In order to create a soft tissue surplus, implantable volume expanders are often utilized in dental surgery. Implanted tissue expanders should gradually increase their volume, exerting a constant pressure on the surrounding tissue for weeks. Current tissue expanders are based predominantly on externally inflatable balloons or on osmotically active tissue expanders that use soft hydrogels wrapped in perforated plastic coatings, which limit fluid entry and swelling. We have designed and examined tissue expanders based on the controlled rate expansive hydrogels synthesized from copolymers of selected methacrylates and N-vinylpyrrolidone, cross-linked with a combination of non-degradable (glycol dimethacrylates) and hydrolytically degradable (N,O-dimethacryloylhydroxylamine) cross-linkers.

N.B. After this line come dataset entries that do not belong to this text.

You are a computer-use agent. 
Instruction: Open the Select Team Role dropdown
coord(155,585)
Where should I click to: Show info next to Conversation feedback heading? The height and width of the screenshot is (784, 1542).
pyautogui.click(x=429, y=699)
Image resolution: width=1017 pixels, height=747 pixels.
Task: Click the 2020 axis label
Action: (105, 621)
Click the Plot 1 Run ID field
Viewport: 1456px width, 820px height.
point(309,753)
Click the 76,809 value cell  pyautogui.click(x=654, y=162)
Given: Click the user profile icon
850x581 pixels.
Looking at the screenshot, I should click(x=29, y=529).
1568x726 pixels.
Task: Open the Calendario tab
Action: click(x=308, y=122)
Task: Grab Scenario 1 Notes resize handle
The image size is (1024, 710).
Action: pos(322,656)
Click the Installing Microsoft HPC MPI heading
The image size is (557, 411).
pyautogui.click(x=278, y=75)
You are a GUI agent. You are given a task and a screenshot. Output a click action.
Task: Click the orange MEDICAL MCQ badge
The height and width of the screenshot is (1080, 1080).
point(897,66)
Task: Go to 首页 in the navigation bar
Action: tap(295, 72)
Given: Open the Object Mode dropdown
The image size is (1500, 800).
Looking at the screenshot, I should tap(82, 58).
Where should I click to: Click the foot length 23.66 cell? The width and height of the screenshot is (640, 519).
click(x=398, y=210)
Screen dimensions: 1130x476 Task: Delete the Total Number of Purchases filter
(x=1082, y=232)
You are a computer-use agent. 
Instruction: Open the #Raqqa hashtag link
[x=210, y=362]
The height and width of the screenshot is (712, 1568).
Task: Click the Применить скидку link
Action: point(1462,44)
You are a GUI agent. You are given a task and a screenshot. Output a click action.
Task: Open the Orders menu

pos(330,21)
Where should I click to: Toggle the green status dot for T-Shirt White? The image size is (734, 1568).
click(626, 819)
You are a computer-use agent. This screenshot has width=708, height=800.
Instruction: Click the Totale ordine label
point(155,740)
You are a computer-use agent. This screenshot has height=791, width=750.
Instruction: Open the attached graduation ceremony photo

These copolymers have close-to-linear volume expansion rates (up to 6-9 times their original volume) and exert an increasing swelling pressure in vitro. The anesthetic benzocaine has been incorporated into the hydrogels, and kinetic release experiments have shown that most of the drug (90%) was released within 48 h. Our proposed hydrogel expanders are homogeneous and have suitable mechanical properties, thus simplifying the surgical manipulations required. Further studies will be needed to completely evaluate their biocompatibility and tissue response to the implants.